Hendrick is no longer ranked among the Reds top 30 prospects by MLB Pipeline or Baseball America, but he still has vocal supporters within the Reds player development staff who feel he can return to prominence as a prospect. Few players in professional baseball can match Hendrick’s bat speed, and he is a good athlete in the outfield and on the bases. Hendrick projects as the Dragons opening night starting right fielder if he returns to Dayton.

Ethan O’Donnell is one of the most interesting prospects in the Reds organization and could start the 2024 season with the Dragons or in Daytona, depending on the availability of playing time here in Ohio. Assuming everyone is healthy, Hector Rodriguez and Jay Allen II look like sure bets to be with the Dragons, while Carlos Jorge (primarily a second baseman) with play the outfield at least a couple of days per week, and Austin Hendrick could begin the year in Dayton or Chattanooga. Hendrick’s roster assignment could dictate whether O’Donnell begins the year in Dayton or Daytona.

O’Donnell opened his college career in 2021 at Northwestern in the Big Ten and played two years with the Wildcats, batting .320 with 10 home runs in 2022 as a sophomore. He transferred to the University of Virginia for his junior season in 2023 and played well against an increased level of competition in the Atlantic Coast Conference. In 65 games, O’Donnell hit a solid .354 with 13 home runs and 18 stolen bases. He showed a good approach at the plate by producing a .448 on-base percentage to go along with a slugging percentage of .587 for an OPS of 1.034. He earned First Team All-ACC honors and was named to the Rawlings Gold Glove team. He started 64 games in center field and one as a designated hitter.

The Reds drafted O’Donnell in the sixth round and he played exceptionally well at the minor league level in his first partial season. He joined the Daytona team on August 6 and after a 3 for 22 start, he absolutely caught fire. Over his remaining 16 games with Daytona, O’Donnell batted .431 (25 for 58) with four home runs in 58 at-bats. He finished his season with Daytona with a batting average of .350 in 23 games and an OPS of 1.047. O’Donnell was named Reds Minor League Player of the Month for September.

**Tasks to complete**
**A.** Print the stretch of the excerpt on Reds outfield prospects from "O’Donnell opened his" through "a designated hitter.", word for word.
**B.** Answer these from the excerpt on Reds outfield prospects:
(i) Which university did O'Donnell transfer to for his junior season?
(ii) What award did O'Donnell receive for September?
(iii) What position does Hendrick project to hold on opening night if he returns to Dayton?
**C.** Carry the excerpt on Reds outfield prospects forward from its final sentence.

**Data excerpt**

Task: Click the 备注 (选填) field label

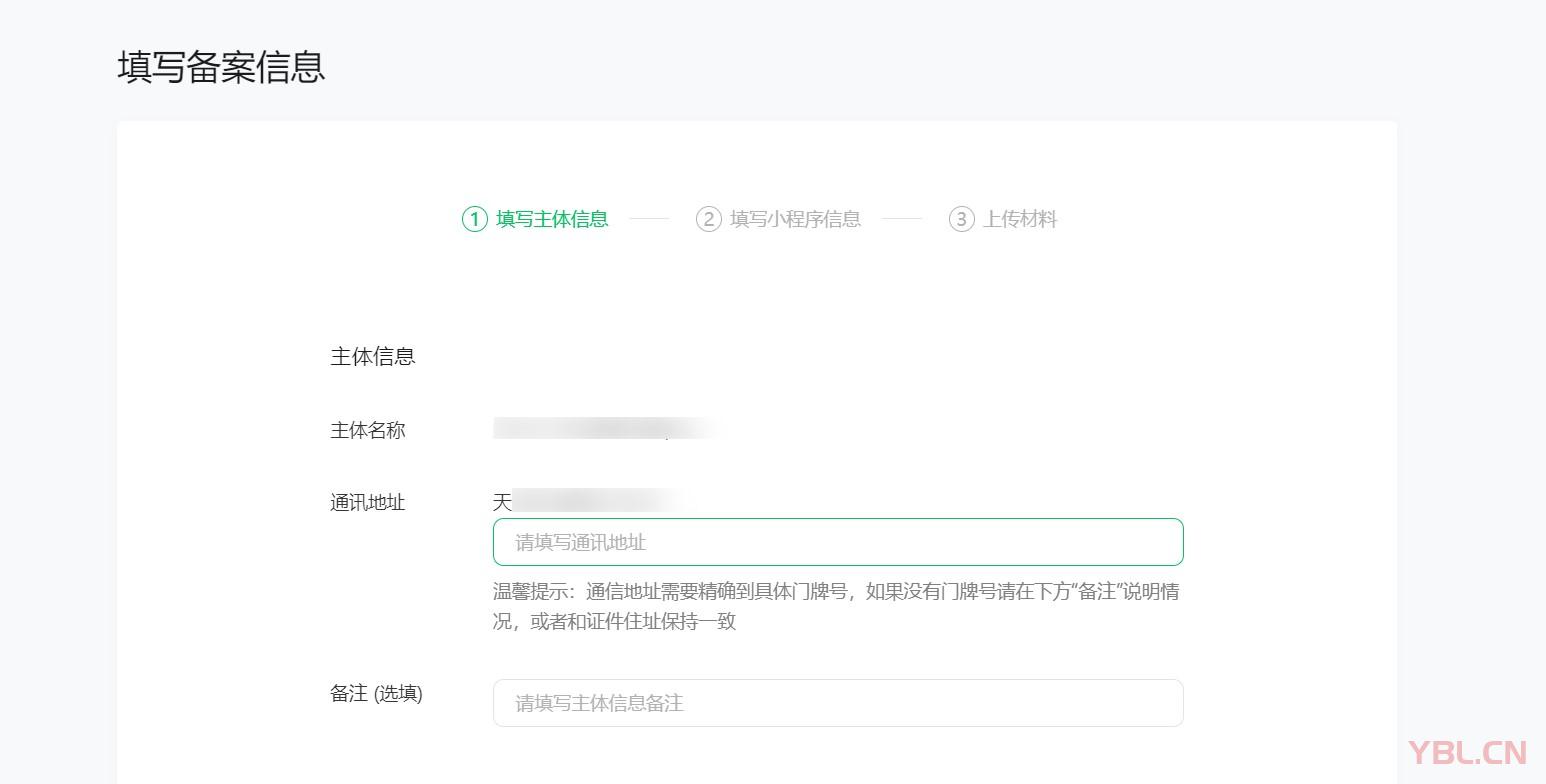Action: point(376,694)
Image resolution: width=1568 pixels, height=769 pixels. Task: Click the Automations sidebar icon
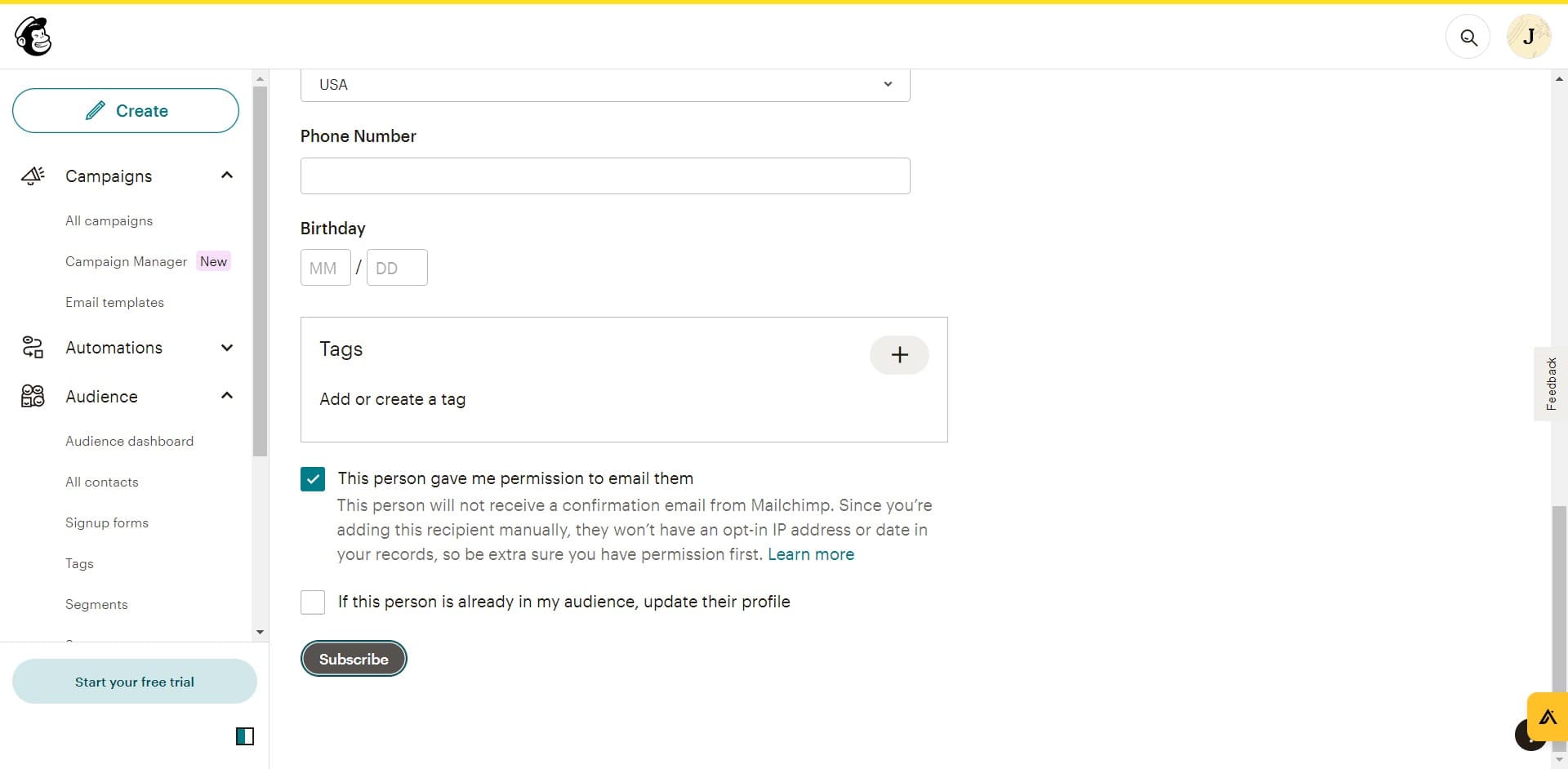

**Results**
**A.**
O’Donnell opened his college career in 2021 at Northwestern in the Big Ten and played two years with the Wildcats, batting .320 with 10 home runs in 2022 as a sophomore. He transferred to the University of Virginia for his junior season in 2023 and played well against an increased level of competition in the Atlantic Coast Conference. In 65 games, O’Donnell hit a solid .354 with 13 home runs and 18 stolen bases. He showed a good approach at the plate by producing a .448 on-base percentage to go along with a slugging percentage of .587 for an OPS of 1.034. He earned First Team All-ACC honors and was named to the Rawlings Gold Glove team. He started 64 games in center field and one as a designated hitter.

**B.**
(i) The University of Virginia.
(ii) Reds Minor League Player of the Month.
(iii) The Dragons' starting right fielder.

**C.**
It is not easy for a sixth round draft pick with less than 30 games of professional experience to earn a spot on his organization’s top-30 prospect list, but O’Donnell looked so good in 2023 that MLB Pipeline slotted him in at #23. They had the following to say about O’Donnell:

“He’s looking like an early draft bargain after posting a 1.047 OPS across 23 games in the Florida State League. A left-handed hitter, O’Donnell has carried his habit of making consistent hard contact with him to the pro game. While he uses a bit of a toe-tap at the plate for timing, he repeats his quick swing well, and while some weren’t sure how it would translate to this level, he went out and, at least in Single-A ball, showed it works just fine. He has a solid approach and limits strikeouts while driving the ball to all fields. He gets to his sneaky power without selling out for it, with his over-the-fence pop typically coming to his pull side. O’Donnell’s above-average speed is an asset on both sides of the ball, where he can steal a base offensively and has a real chance to stick in center field for a long time.”

If O’Donnell does not begin the year with the Dragons, he would be an almost certain addition at some point during the season.